*** Begin section ***

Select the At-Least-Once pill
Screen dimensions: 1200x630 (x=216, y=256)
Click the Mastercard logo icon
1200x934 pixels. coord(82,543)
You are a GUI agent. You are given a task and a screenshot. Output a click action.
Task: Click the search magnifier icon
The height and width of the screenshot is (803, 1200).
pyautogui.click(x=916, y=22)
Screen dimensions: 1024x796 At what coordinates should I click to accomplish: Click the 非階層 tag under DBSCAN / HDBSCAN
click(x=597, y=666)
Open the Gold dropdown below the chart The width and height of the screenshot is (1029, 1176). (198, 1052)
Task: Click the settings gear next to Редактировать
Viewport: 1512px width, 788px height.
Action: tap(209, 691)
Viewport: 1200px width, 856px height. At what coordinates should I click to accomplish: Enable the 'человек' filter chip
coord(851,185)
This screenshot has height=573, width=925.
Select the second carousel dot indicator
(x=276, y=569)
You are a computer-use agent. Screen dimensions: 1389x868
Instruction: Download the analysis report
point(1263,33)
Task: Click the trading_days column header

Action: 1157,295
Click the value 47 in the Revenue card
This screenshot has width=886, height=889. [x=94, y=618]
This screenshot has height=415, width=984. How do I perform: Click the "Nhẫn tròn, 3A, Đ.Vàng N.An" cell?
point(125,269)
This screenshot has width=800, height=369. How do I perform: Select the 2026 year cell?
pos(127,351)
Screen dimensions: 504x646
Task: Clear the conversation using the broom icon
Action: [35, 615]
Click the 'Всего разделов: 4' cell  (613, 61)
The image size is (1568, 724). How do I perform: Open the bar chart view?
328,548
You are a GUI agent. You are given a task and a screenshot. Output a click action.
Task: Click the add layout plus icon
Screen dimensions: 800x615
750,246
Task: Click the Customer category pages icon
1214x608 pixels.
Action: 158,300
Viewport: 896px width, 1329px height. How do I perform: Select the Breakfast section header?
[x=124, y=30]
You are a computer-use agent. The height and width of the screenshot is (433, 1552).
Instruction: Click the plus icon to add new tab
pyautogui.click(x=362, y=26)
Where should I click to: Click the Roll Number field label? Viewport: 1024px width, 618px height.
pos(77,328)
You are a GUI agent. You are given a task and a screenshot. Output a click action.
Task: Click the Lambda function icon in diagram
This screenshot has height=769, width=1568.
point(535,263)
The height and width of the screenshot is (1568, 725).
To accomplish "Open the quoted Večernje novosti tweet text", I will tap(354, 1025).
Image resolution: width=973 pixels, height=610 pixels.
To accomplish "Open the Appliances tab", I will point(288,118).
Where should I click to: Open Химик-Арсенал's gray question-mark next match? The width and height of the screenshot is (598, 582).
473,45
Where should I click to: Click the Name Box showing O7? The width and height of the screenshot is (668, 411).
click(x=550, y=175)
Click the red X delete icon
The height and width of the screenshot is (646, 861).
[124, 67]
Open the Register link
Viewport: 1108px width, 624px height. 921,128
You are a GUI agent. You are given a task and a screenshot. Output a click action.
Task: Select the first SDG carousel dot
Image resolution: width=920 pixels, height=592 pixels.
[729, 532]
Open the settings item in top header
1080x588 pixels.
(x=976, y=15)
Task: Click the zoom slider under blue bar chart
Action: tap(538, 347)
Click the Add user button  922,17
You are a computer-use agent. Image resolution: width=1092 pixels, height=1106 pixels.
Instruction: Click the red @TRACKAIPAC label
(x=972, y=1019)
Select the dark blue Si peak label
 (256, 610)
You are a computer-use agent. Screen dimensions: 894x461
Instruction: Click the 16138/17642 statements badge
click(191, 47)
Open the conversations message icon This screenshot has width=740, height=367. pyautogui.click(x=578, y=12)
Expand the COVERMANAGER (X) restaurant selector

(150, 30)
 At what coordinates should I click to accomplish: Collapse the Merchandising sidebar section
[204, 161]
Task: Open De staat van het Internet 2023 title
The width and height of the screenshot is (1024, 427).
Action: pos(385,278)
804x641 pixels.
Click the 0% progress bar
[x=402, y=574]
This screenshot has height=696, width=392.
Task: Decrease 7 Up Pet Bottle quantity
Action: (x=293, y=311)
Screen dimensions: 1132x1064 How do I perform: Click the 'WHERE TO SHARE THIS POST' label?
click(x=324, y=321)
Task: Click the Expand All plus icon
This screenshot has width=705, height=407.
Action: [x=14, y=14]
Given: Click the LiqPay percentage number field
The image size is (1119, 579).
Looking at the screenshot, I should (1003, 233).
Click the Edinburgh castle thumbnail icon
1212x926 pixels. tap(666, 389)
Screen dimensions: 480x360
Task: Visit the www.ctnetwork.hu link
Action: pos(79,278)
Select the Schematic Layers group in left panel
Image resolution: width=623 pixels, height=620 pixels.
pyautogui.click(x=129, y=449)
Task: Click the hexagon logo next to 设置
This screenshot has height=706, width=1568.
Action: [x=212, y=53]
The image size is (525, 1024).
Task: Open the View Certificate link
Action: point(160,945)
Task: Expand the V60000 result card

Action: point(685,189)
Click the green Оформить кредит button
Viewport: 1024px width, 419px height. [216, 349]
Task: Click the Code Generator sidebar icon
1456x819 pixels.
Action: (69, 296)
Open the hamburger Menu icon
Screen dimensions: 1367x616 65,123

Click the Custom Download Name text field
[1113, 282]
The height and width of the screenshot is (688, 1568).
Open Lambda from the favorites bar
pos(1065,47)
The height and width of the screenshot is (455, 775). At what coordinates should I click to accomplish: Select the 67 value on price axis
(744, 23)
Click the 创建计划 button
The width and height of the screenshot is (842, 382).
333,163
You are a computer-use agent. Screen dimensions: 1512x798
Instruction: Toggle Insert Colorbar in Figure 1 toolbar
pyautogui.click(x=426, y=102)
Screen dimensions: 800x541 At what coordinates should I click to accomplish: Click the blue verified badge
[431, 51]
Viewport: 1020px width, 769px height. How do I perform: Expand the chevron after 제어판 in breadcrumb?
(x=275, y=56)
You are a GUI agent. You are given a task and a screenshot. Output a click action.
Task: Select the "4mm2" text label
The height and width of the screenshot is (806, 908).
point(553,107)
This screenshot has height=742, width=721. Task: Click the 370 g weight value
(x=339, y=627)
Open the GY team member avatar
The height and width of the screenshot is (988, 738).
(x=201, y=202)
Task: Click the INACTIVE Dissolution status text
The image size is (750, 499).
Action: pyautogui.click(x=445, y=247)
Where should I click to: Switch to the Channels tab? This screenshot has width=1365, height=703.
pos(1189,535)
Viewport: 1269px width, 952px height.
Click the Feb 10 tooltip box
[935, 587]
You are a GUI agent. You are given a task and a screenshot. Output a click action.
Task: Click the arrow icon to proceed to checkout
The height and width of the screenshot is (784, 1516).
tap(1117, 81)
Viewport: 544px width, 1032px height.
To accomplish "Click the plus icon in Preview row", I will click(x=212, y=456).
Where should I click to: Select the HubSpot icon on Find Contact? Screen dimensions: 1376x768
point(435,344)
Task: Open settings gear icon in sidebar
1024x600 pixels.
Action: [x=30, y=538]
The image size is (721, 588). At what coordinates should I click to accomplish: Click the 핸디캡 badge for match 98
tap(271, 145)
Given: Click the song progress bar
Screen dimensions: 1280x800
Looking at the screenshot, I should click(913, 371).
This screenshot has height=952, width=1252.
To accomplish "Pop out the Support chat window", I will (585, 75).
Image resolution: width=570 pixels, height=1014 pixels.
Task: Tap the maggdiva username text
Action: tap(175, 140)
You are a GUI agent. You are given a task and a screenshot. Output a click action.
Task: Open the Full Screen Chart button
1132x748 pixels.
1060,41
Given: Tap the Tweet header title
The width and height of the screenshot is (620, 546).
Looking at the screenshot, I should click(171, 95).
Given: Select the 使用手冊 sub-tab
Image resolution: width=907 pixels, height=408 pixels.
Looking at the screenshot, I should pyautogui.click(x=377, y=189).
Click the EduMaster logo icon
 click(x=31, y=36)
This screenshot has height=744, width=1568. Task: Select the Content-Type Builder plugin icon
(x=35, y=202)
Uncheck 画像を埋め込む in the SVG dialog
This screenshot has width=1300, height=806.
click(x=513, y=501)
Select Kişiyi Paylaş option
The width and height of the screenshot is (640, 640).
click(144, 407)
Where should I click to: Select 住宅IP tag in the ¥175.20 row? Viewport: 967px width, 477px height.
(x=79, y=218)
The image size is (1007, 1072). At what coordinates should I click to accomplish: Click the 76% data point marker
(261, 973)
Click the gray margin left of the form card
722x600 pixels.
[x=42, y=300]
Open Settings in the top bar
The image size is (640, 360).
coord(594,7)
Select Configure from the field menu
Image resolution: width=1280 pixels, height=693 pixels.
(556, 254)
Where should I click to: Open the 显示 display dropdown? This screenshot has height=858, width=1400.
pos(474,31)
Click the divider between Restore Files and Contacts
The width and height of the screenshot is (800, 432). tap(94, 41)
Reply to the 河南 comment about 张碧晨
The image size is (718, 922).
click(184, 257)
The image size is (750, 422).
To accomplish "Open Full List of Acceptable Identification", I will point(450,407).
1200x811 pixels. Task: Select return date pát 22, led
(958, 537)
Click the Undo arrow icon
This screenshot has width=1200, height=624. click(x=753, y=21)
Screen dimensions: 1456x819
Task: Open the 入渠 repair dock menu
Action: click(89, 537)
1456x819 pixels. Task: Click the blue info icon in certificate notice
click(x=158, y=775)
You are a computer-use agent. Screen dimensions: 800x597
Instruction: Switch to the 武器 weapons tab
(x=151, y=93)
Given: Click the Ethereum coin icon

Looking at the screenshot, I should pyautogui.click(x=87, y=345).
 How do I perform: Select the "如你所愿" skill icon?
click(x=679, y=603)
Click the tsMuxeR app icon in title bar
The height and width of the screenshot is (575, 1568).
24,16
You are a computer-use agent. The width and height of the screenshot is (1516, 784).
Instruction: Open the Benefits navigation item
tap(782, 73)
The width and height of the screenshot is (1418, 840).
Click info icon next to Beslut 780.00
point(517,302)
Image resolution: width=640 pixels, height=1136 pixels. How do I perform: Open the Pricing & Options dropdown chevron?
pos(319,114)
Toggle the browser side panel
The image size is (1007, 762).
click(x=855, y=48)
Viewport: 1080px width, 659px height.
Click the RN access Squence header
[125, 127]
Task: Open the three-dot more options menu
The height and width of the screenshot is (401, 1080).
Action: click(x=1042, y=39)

*** End section ***

## Required work:
Among the entries above, copy exactly only the lines starting with the one containing "Reply to the 河南 comment about 张碧晨" and going through the one containing "Task: Open the three-dot more options menu", both ends included.

## Result for this exercise:
Reply to the 河南 comment about 张碧晨
The image size is (718, 922).
click(184, 257)
The image size is (750, 422).
To accomplish "Open Full List of Acceptable Identification", I will point(450,407).
1200x811 pixels. Task: Select return date pát 22, led
(958, 537)
Click the Undo arrow icon
This screenshot has width=1200, height=624. click(x=753, y=21)
Screen dimensions: 1456x819
Task: Open the 入渠 repair dock menu
Action: click(89, 537)
1456x819 pixels. Task: Click the blue info icon in certificate notice
click(x=158, y=775)
You are a computer-use agent. Screen dimensions: 800x597
Instruction: Switch to the 武器 weapons tab
(x=151, y=93)
Given: Click the Ethereum coin icon

Looking at the screenshot, I should pyautogui.click(x=87, y=345).
 How do I perform: Select the "如你所愿" skill icon?
click(x=679, y=603)
Click the tsMuxeR app icon in title bar
The height and width of the screenshot is (575, 1568).
24,16
You are a computer-use agent. The width and height of the screenshot is (1516, 784).
Instruction: Open the Benefits navigation item
tap(782, 73)
The width and height of the screenshot is (1418, 840).
Click info icon next to Beslut 780.00
point(517,302)
Image resolution: width=640 pixels, height=1136 pixels. How do I perform: Open the Pricing & Options dropdown chevron?
pos(319,114)
Toggle the browser side panel
The image size is (1007, 762).
click(x=855, y=48)
Viewport: 1080px width, 659px height.
Click the RN access Squence header
[125, 127]
Task: Open the three-dot more options menu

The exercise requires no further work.